The drow blinked for a moment, making sure he wasn't seeing things, and took a moment to survey his surroundings. He looked about the bleak snowfields, and blinked. He looked at the still cowering priestess, and blinked. He turned around and looked at the wizard, who smiled and waved to him, helpfully. He looked down at the silver dagger thrust into his heart, blinked once more, then toppled over into the snow, a confused scowl on his face.
With a nod to the fallen, the wizard approached the change and with the least amount of pomp and ceremony he could must, poked her in the ribs with the tip of one well-worn leather boot.
"Please don't kill me!" She screamed, attempting to burrow deeper into the snow.
He sighed. It was the general reaction he got from most women.
"Dearest lady, unless you wish a cold, slow, and painful death here in lower Auryn, I suggest you take my offer of assistance. I happen to have a residence nearby, which you may find more fitting company than out here in the wilds."
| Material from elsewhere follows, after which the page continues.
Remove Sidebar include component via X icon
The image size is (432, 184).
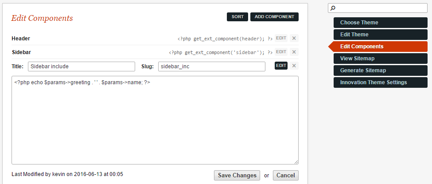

She turned and looked up at him, and for a moment, they appraised eachother. She was dressed in a plain white robe, with no additional markings of any kind. Her hair was rich, long, and brown, and at an estimation, he assumed it would reach the small of her back when untangled and brushed appropriately. She wore simple leather boots, but her distinguishing feature, he noted, was definately her eyes. Piercing greens that made him nervous to look at them, which was rather difficult to avoid, as she was blatantly staring at him in exactly the same manner. Dressed in a very similar grey robe and boots, his blonde hair tied back in a ponytail, he unconciously rubbed a hand over the developing beard which he couldn't recall shaving off in the first place.
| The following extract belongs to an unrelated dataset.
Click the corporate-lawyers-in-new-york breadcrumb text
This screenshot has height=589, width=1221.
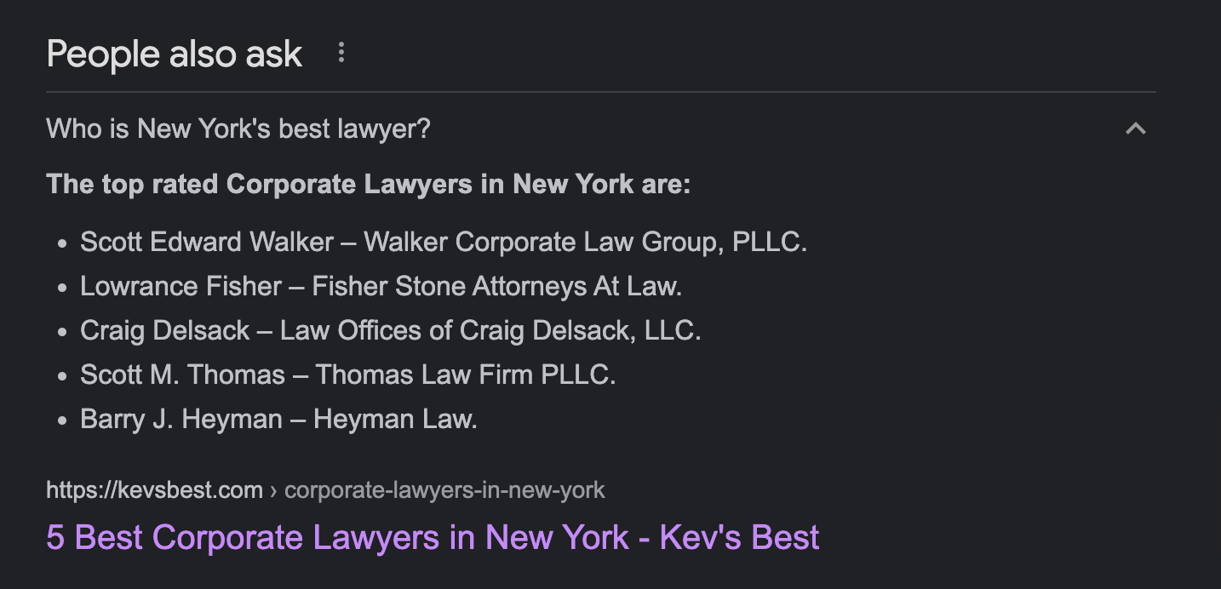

She looked at him with suspicion, then finally gave up, and reached out to him. He helped her to her feet with as much dignity as possible, and with a mental slap on the wrist, recalled a small amount of etiquette.
"And who may you be?"
"My name is Katherine. And who are you?"
He thought for a moment. Already she was pressuring him with difficult questions.
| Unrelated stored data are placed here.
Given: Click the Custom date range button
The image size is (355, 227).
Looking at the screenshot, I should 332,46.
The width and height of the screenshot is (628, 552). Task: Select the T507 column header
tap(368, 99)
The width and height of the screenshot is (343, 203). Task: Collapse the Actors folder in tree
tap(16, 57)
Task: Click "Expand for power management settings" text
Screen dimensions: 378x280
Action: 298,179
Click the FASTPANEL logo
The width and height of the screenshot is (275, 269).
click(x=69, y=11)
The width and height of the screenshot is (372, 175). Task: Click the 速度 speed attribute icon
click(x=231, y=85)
"Mel will be fine." He answered after a short pause.
"Mel?" She blinked at him, tilting her head to the side. "That's a girls name."
A typical response. He rolled his eyes at her, and with a brief incantation of the [Blink] spell, they were suddenly standing before:
Gateway To The Keep - N -
(-------------------------------------------------) - <---(M)---> -
- S -
Lightning crashes above you, flickering from the dark, ominous clouds swirling far above the spires of the keep, casting the entire area into shadow. Two colossal oak doors stand before you, braced with thick iron and banded with tempered steel, securely hinged to the enormous walls that block exit to the east and west and wrap extend far into the distance. What you can make out of the surrounding terrain is foreign and unfamiliar to you, with no landmarks or distinguishable features. There appears to be no way to return, and no way to leave. Your only choices are to venture north into the shadows of the mansion, or south, out into void.
"Lady Katherine, welcome to my humble abode." He smiled to her, with an extravagent bow.
An introduction that'll never go any further.